Few would doubt that social science is in serious need of a new conceptual framework for the study of human organizations. For some time now such a framework has been sought in the notion that societies are functional systems, in which the individual sectors--economy, religion, government and so on--can be seen as subsystems dependent on each other and integrated within a whole. But in spite of the major advances in research which modern systems theory has brought about, it is based inevitably on a priori assumptions which are often at variance with the facts, or require the facts to be interpreted in a special way to fit the theory.
In this book Smith puts forward an alternative framework, by developing the concept of the corporation. While most people nowadays think of corporations as large industrial enterprises, Smith employs the term in its older, Common Law sense of an established social unit. By studying the components of social life in this way, as discrete entities rather than as parts of a cohering system, corporation theory is able to treat social phenomena empirically and so avoid the unverifiable ideology-laden postulates of the traditional system-model.
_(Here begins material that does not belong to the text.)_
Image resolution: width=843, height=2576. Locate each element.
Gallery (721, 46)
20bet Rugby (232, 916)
Corporations and Society is made up principally of key articles written by Smith over several decades. To these have been added three newly written, unpublished pieces of which the last--a penetrating essay on the Caribbean--is one of the longest in the book. Covering such wide-ranging topics as lineage systems, government, stratification, law, race relations and pluralism, these essays by a distinguished anthropologist show how extensively, and with what power of analysis, the theory can be applied.